> _Texto fornecido_:
Mixtapes e memória

Marcos Junior
4 min readJan 27, 2022

Para as gerações mais recentes é um tanto difícil entender que antes do streaming existiu uma época em que o acesso à música não era tão fácil como hoje. Não existia internet e num mercado fechado como o Brasil, os importados não eram acessíveis à esmagadora maioria das pessoas. Eu só fui ter um importado na era dos cds e mesmo assim quando já era capaz de me sustentar. Só haviam dois meios de ter acesso a músicas: os discos de vinyl e as rádios. O assunto destas linhas não é propriamente os discos, mas um quase complemento deles, a fita K7. Mais precisamente, as fitas coletâneas ou “mixtapes”.

Não dava para ficar carregando os discos de vinyl por aí e todo mundo que gostava de música tinha suas fitas k7 com suas músicas e discos preferidos gravados. Mesmo antes de se popularizarem os diskman, o normal era alguém ter um aparelho de som tipo “toca fitas” para escutar músicas fora de casa. O acesso aos discos também era mais difícil e quando um amigo tinha um disco mais raro, geralmente importado, o normal era levar uma fita para casa dele e gravar o disco. Haviam até lojas especializadas que gravavam fitas a partir de enormes coleções de LP que possuíam. Lembro da alegria que a partir de um anúncio de jornal, em 1989, descobri uma loja destas em Copacabana. Fiquei maravilhado com o catálogo de discos que eu poderia encomendar em uma fita gravada. Lembro que saí de lá com uma fita de bootlegs (na época nem usávamos este termo, que só descobri anos depois) do Iron Maiden e uma fita VHS com o Live After Death e o Turbo Live, do Judas Priest __ então minhas duas bandas favoritas.

Uma das modalidades interessantes de fita K7 eram as coletâneas. Nesta, você não gravava um LP inteiro, mas escolhia música a música o que iria gravar na fita. O resultado era uma certa expressão pessoal, quase um manifesto de gosto ou estado de espírito. Um exemplo era gravar uma mixtape para a namorada ou uma para uma determinada viagem em especial. Viravam uma espécie de trilha sonora para nossas vidas.

Sempre me interessei pela conexão da música com a memória. Se em determinado momento de nossas vidas escutarmos muito tempo uma determinada música ou uma música tocar em um momento muito especial, quase com certeza a canção e o momento se conectarão e será muito difícil desfazer esta ligação. Por isso muitas pessoas criam aversão ou amor por uma determinada música. Lembro uma vez, que estava apaixonado por uma menina, e numa festa a vi beijando outro menino. A música que estava tocando naquele momento ficou gravada em minha mente e sempre que a escutava não só aquele momento, mas as sensações daquele instante, voltavam. I Want It All, to Queen, ficou muito associado para mim com um momento de volta por cima, de confiança absurda, em uma determinada férias em Cabo Frio.

> _Instruções do exercício_:
A: Segundo o texto sobre mixtapes, por que muitas pessoas passam a sentir aversão ou amor por uma determinada música? Responda em até três frases.
B: Indique se cada afirmação concorda com o texto sobre mixtapes, respondendo sim ou não e citando as palavras do texto que decidem a questão: (i) O autor teve seu primeiro disco importado na era do vinil. (ii) Existiam lojas que gravavam fitas a partir de suas coleções de LP. (iii) Numa coletânea, gravava-se um LP inteiro na fita.

> _Registros listados_:
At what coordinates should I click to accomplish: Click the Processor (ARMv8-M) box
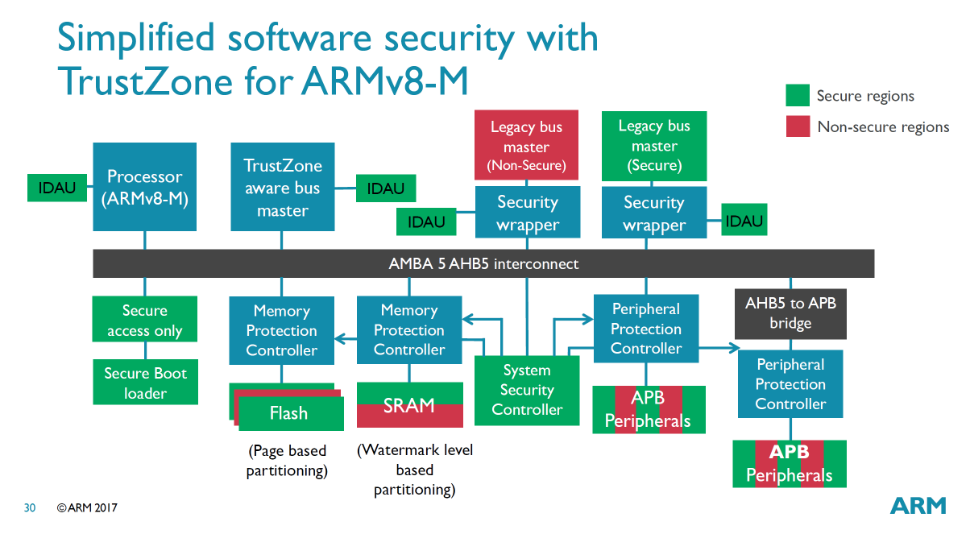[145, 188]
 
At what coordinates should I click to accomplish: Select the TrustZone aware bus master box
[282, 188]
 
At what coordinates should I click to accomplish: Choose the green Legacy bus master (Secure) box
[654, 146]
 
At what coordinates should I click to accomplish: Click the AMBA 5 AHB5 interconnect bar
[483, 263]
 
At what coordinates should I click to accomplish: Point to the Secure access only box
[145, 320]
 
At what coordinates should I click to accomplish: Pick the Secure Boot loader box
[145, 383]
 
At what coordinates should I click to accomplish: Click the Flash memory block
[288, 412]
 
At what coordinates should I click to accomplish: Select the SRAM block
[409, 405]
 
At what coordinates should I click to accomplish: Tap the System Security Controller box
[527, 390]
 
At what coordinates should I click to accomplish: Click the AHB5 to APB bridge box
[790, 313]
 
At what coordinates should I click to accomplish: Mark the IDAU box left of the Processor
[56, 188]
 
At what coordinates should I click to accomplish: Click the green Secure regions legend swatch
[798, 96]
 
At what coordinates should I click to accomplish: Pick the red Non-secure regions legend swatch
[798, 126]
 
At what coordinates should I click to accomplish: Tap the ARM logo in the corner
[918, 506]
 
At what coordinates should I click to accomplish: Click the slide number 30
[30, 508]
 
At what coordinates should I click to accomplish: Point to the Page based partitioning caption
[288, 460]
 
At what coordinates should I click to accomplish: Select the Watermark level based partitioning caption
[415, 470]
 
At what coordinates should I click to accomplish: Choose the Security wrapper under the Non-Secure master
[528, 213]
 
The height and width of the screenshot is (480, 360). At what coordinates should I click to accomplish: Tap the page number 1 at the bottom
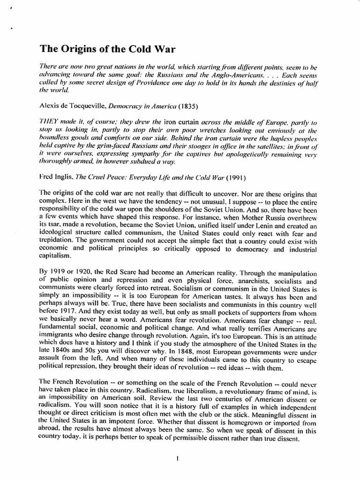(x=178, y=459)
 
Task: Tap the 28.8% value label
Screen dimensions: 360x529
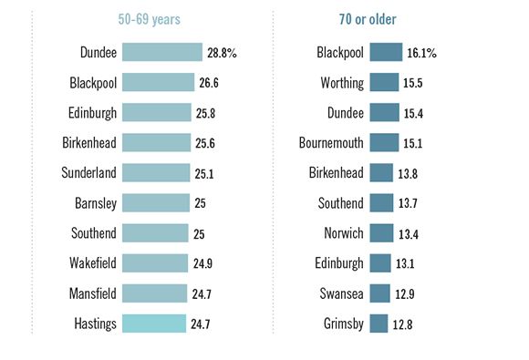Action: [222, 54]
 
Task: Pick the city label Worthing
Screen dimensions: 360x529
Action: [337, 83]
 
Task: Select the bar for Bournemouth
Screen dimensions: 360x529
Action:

> _Respostas_:
A: Quando se escuta muito uma música em certo momento da vida, ou quando ela toca num momento muito especial, a canção e o momento quase com certeza se conectam. Essa ligação é muito difícil de desfazer. Por isso muitas pessoas criam aversão ou amor por uma determinada música.

B:
(i) Não: "Eu só fui ter um importado na era dos cds".
(ii) Sim: "Haviam até lojas especializadas que gravavam fitas a partir de enormes coleções de LP que possuíam."
(iii) Não: "Nesta, você não gravava um LP inteiro, mas escolhia música a música o que iria gravar na fita."